Questions on the material:
a. In the article on the ALS drug, how many patients with SOD1-ALS does the FDA estimate live in the United States?
b. Please rewrite the paragraph of the article on the ALS drug that begins "Researchers determined Qalsody to be safe" as a short list, keeping its main facts.
c. Write the next part of the article on the ALS drug, picking up after its last paragraph.

(WASHINGTON) — The U.S. Food and Drug Administration approved a new drug Tuesday to treat a rare form of amyotrophic lateral sclerosis, or ALS.
The drug Qalsody (tofersen) is expected to help people with a very specific mutation, SOD1, which applies to only 2% of the ALS population.
In a statement, the FDA said it estimates “there are fewer than 500 patients with SOD1-ALS in the United States.”
Among those who qualify, the drug has the potential to slow muscle degeneration by targeting SOD1 mRNA, or mRNA, genetic material that tells the body how to make proteins to reduce the protein being made.
Studies showed that the drug reduced plasma neurofilament light (NfL), a blood-based biomarker of axonal (nerve) injury and neurodegeneration, according to the FDA.
“Patients receiving Qalsody had nominally significant reductions in plasma NfL concentration at Week 28 compared to the placebo arm,” the FDA said in a statement.
The drug is given via a lumbar puncture — or a spinal injection — with three doses in 14-day intervals, followed by monthly dosing.
Researchers determined Qalsody to be safe with the most common side effects being pain, fatigue, joint and muscle pain and increased white blood cells in cerebrospinal fluid.
The drug was given conditional approval by the FDA under the fast track designation. Biogen, which makes the drug, will still need to complete additional and larger studies on its effectiveness.

Data provided:
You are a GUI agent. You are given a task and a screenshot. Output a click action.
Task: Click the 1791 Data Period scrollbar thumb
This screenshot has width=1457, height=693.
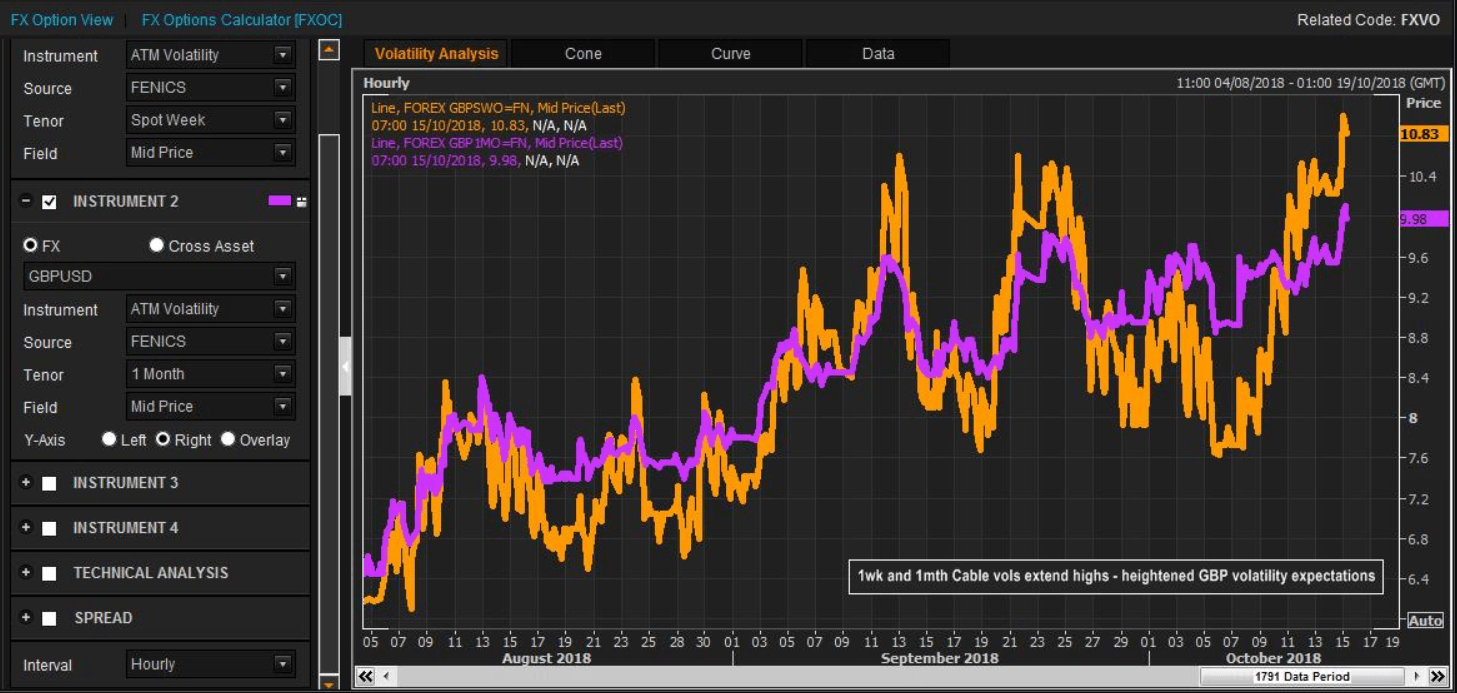point(1302,677)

Task-by-task results:
a. Fewer than 500.

b.
- Researchers found Qalsody to be safe.
- Most common side effects:
  - pain
  - fatigue
  - joint and muscle pain
  - increased white blood cells in cerebrospinal fluid

c.
It comes after the FDA approved another drug from Biogen, Aduhelm, in 2021 to treat Alzheimer’s disease despite a lack of evidence that it is effective.
ALS, also sometimes known as Lou Gehrig’s disease, is a neurodewngerative disease that affects nerve cells in the brain, leading to weakness and paralysis.
The disease often begins with patients experiencing muscle twitching and weakness in one arm or leg followed by having difficulty swallowing or slurring speech.
Patients’ conditions eventually decline to a point at which they are unable to move, speak, eat or even breathe on their own.
According to an 2017 estimate from the Centers for Disease Control and Prevention, about 32,000 people in the U.S. live with ALS.
There is no cure, but some already approved treatments may help. It is always fatal, according to the ALS Association.